Or as we write in *Digital Libido -- Sex, Power and Violence in the
Network Society:* everything begins and ends with mortido and its
matrichal circularity. Libido and its phallic linearity never becomes
anything other than a temporary protest and a vain wish to escape the
existential, eternal recurrence of the same, not least on a cosmological
level. We are born and we die, and the same thing applies to the
Universe itself. What is produced in between can never be more than a
transient protest before death ultimately afflicts both us and
everything else. On a metaphysical level it eventually becomes
impossible to oppose the Indian *Jains* and their eons of hypertemporal
cycles. Whereafter the Persian Zoroastrians complete what Man can
achieve with his phallic fantasies of an eventological history and
existence in protest against Jainism's matrichal superloop. History in
between them is *the history of processes and events*. The history of
processes we call [[Nomadology]] and the history of events we call
[[Eventology]]. The Greeks of antiquity make a distinction between the two
time gods *Chronos* and *Kairos*. It is Chronos who has the
nomadological qualities and Kairos who has the eventological and never
the twain shall meet. While the Greeks, in line with the Persians, pay
tribute to *the kairotic event* as their existentialist ideal.
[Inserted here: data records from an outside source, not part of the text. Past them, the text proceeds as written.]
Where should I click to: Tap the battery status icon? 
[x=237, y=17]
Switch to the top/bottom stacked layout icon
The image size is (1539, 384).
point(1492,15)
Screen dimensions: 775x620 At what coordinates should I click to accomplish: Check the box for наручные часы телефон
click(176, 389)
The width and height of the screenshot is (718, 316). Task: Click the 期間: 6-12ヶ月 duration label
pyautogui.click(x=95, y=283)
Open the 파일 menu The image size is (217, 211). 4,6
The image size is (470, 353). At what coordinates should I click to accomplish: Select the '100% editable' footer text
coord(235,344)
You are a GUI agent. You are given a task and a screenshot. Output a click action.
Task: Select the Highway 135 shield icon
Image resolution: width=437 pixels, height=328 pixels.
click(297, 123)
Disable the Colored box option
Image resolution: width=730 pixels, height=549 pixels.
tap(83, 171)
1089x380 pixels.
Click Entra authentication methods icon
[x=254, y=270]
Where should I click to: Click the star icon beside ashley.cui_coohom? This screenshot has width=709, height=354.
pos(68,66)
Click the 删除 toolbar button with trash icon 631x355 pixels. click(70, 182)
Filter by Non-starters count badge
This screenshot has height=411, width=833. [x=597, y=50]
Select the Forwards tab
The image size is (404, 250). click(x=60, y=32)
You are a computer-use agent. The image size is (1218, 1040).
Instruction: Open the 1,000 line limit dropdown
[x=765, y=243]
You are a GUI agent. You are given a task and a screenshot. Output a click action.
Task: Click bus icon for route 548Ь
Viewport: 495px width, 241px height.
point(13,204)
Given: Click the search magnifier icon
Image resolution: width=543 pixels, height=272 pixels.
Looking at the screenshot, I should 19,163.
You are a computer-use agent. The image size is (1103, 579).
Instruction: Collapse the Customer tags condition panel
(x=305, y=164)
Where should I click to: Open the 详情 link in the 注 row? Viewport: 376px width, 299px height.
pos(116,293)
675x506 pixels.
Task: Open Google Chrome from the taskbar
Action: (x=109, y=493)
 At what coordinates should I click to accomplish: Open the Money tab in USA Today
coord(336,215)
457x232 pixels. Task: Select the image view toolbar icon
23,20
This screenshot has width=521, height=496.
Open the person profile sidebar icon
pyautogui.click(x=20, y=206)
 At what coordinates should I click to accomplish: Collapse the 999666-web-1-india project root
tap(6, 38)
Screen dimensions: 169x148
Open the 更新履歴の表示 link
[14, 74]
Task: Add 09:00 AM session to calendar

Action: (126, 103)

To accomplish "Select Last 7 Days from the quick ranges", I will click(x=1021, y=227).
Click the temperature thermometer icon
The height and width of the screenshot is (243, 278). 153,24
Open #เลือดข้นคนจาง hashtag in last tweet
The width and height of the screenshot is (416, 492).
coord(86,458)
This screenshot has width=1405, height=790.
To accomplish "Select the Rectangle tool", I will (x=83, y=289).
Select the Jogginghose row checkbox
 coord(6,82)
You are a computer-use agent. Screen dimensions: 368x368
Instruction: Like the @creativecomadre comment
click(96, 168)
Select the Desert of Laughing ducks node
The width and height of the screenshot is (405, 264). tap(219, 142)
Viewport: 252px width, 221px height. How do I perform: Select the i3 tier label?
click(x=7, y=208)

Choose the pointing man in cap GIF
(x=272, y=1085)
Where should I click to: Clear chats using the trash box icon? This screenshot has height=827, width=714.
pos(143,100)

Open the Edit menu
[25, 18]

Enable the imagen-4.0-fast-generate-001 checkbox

History consists of two implicate time dimensions and two explicate time
dimensions that together comprise everything else. Together they form
*the chronotheological quadrant* which naturally matches *the
syntheological quadrant* that we present in *Syntheism* -- *Creating God
in the Internet Age*. The implicate time dimensions are natural and
profane, while the explicate time dimensions are cultural and sacred.
The implicate time dimensions we call hypertime and spacetime. Hypertime
is the ontic and virtual time. Syntheologically it is called [[Atheos]].
Spacetime is the ontic and actual time. Syntheologically it is called
[[Pantheos]]. Hypertime is mortidinal while spacetime is libidinal. The
explicate time dimensions we call cyclical time and linear time.
Cyclical time is the ontological and nomadological time, that is to say
ploytheist being in all its rich variety. Syntheologically it is called
[[Entheos]]. Linear time is the ontological and eventological time, that
is to say the monotheist future with its completion of history.
Syntheologically it is called [[Syntheos]]. Cyclical time is mortidinal
and linear time is libidinal. Hypertime generates subphysics as the
first emergence vector. Spacetime generates physics as the second
emergence vector. Cyclical time generates the nomadological
metanarrative and linear time generates the eventological metanarrative.
Together they lay the ground for the metaphysics of processes and
events. The dynamics required to comprehend these stories are the year
and life as *the dialectics of cosmos and chaos*, that is to say the
dialectics of eternalism and mobilism.
The natural sciences have always wrestled with the problem of
existence's innermost essence and [[Determinism]] versus [[Indeterminism]].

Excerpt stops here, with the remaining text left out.